Low growth in Europe exacerbated by the uncertainty and falling consumption in China have dramatically curtailed demand. Before the crisis when global demand was booming, the industry rapidly built up scale and capacity. Contracting the build of newer, bigger and more efficient ships in a bid to out scale rivals. The rise of containerization since the 1960’s has mirrored the increased globalization. The introduction of an international system of standardized containers overturned a notoriously unreliable and inefficient industry. Transport of goods became more secure reducing the cost of insurance. The same standards reduced port and trucking costs as well as reducing labor requirements for unloading shipments. The main benefit of containerization comes from simple mathematics, by increasing the surface area of a shape the volume increases at a more than proportional rate. Thus a small increase in surface area can lead to huge gains in the volume of shipments.
In the wake of a growing economy and high freight rates, additional capacity seemed like a wise move. The ships being produced were over 15,000 TEU and more fuel efficient than previous models. This has now resulted in chronic over capacity.
A key indicator, the Baltic Dry Index, which measures freight rates for shipments of dry bulk goods, has dropped below 400 for the first time since records began in 1985. This is mainly due to the crashing price of commodities and uncertainty in China. Low freight rates have forced companies to scour their books for potential cost cuts in a bid to raise charter rates above operating costs. Many of the companies employing large ships over 15,000 TEU have been forced to dock them since rates are too low to warrant their employment.
Maersk employees 20 Triple E class container ships which are more than 18,000 TEU, making them one of the most efficient as well as the largest on the market. It is estimates they have reduced shipping expenses by 35% when operating at full capacity.
The re-opening of the Panama Canal due in June 2016, will increase the demand for larger ships which were previously unable to navigate through due to their size. This will add further woes to smaller companies unable to contend with the low operating costs per TEU and perhaps lead to further consolidation in the industry.
The chronic over capacity problem has not been corrected as steel prices are too low to make it profitable for ships to be sent to the scrap yard. The crashing oil price, has reduced bunker rates thus allowing inefficient firms to remain operating in the industry. Slow steaming has been a feature of the industry since the onset of the financial crisis in 2008, this has seen ships reduce their speed from 13.06 to 9.69 knots in an attempt to decrease the over-capacity problem. 2015 saw a series of consolidating moves within the industry with many alliances and joint ventures.

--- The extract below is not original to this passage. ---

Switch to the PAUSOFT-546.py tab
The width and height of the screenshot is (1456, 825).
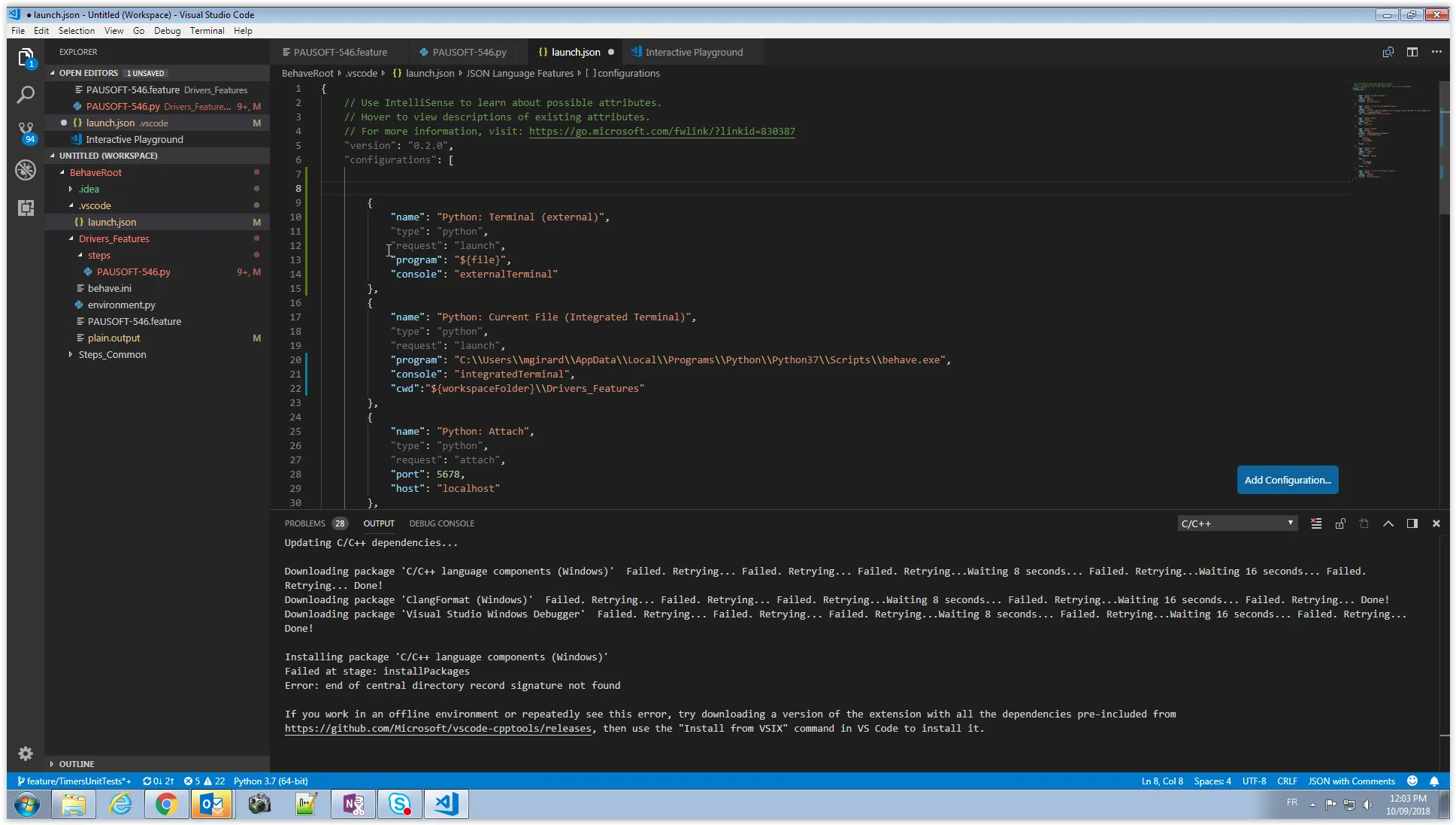point(468,52)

The impending decision by the European Commission on whether to revise their shipping policy by 2017 has seen increasing lobbying efforts by European shippers. The EU controls 60% of the worlds container ships (by gross tonnage) and the EU shipping industry provides €56 billion to EU GDP and €6 billion in tax revenue.
The European Community Shipowners Association released a series of proposals, including efforts to make European shipping more competitive.
These include completing the single market for shipping, at the moment as soon as shipping leaves national waters, it is said to have left and re-entered the EU thus is subject to other European administration and paperwork. In their proposal they give the example of transporting a container from Nijmegen to Boras. By road the only requirement is a CMR letter by shipping there are 12 different documentation requirements. There is also the increasing incentive for shipping companies to move to regions equipped with significantly lower tax regimes for instance Singapore. Due to the constraints of state aid in the EU, the extent to which member states can compete with these countries is limited.
Freight rates show no sign of rising anytime soon and the sector may be dealing with a new normal. Thus reductions in costs and increasing efficiencies are integral to survival in the turbulent industry. The current fragmentation may see 2016 as a year for restructuring and consolidation.